In Farah province, local officials report that the Taliban are taking up to 40 percent of the money coming in for the National Solidarity Program, one of the country’s most successful community reconstruction projects, which has dispensed hundreds of millions of dollars throughout the country over the past six years.
Many Afghans see little wrong in the militants getting their fair share of foreign assistance.
“This is international money,” said one young Kabul resident. “They are not taking it from the people, they are taking it from their enemy.”
But in areas under Taliban control, the insurgents are extorting funds from the people as well.
In war-ravaged Helmand, where much of the province has been under Taliban control for the past two years, residents grumble about the tariffs.
“It’s a disaster,” said a 50-year-old resident of Marja district. “We have to give them two kilos of poppy paste per jerib during the harvest; then we have to give them ushr (an Islamic tax, amounting to one-tenth of the harvest) from our wheat.
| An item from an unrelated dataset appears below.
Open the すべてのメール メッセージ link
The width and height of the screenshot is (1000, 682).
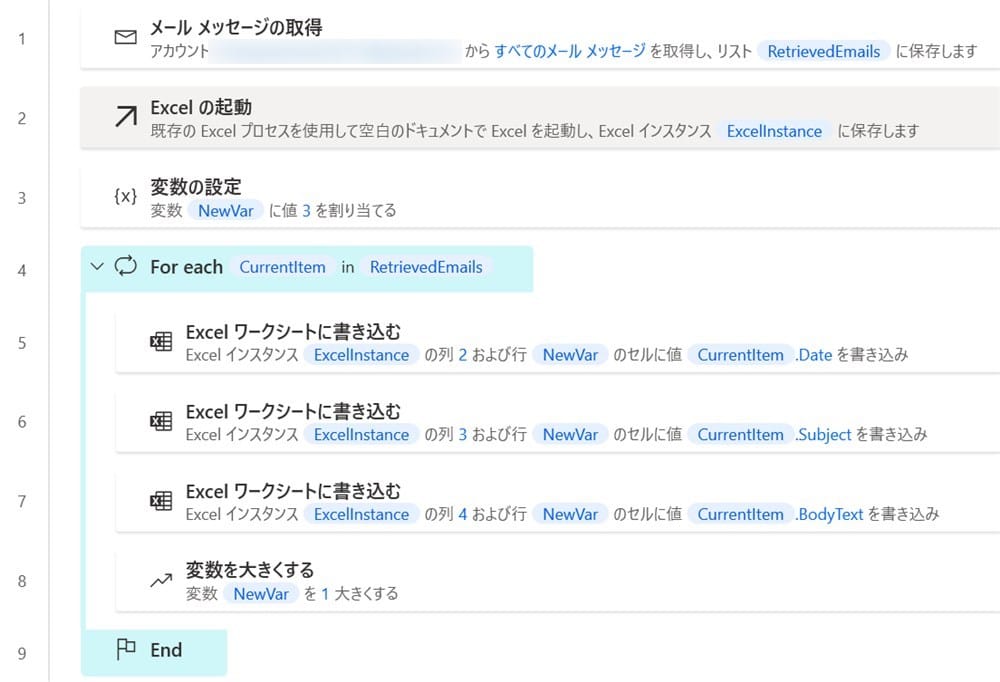(x=570, y=51)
Then they insisted on zakat (an Islamic tithe). Now they have come up with something else: 12,000 Pakistani rupee (approximately $150) per household. And they won’t take even one rupee less.”
It all adds up, of course. But all things are relative: if the Taliban are able to raise and spend say $1 billion per year — the outside limit of what anyone has been able to predict — that accounts for what the United States is now spending on 10 days of the war to defeat them.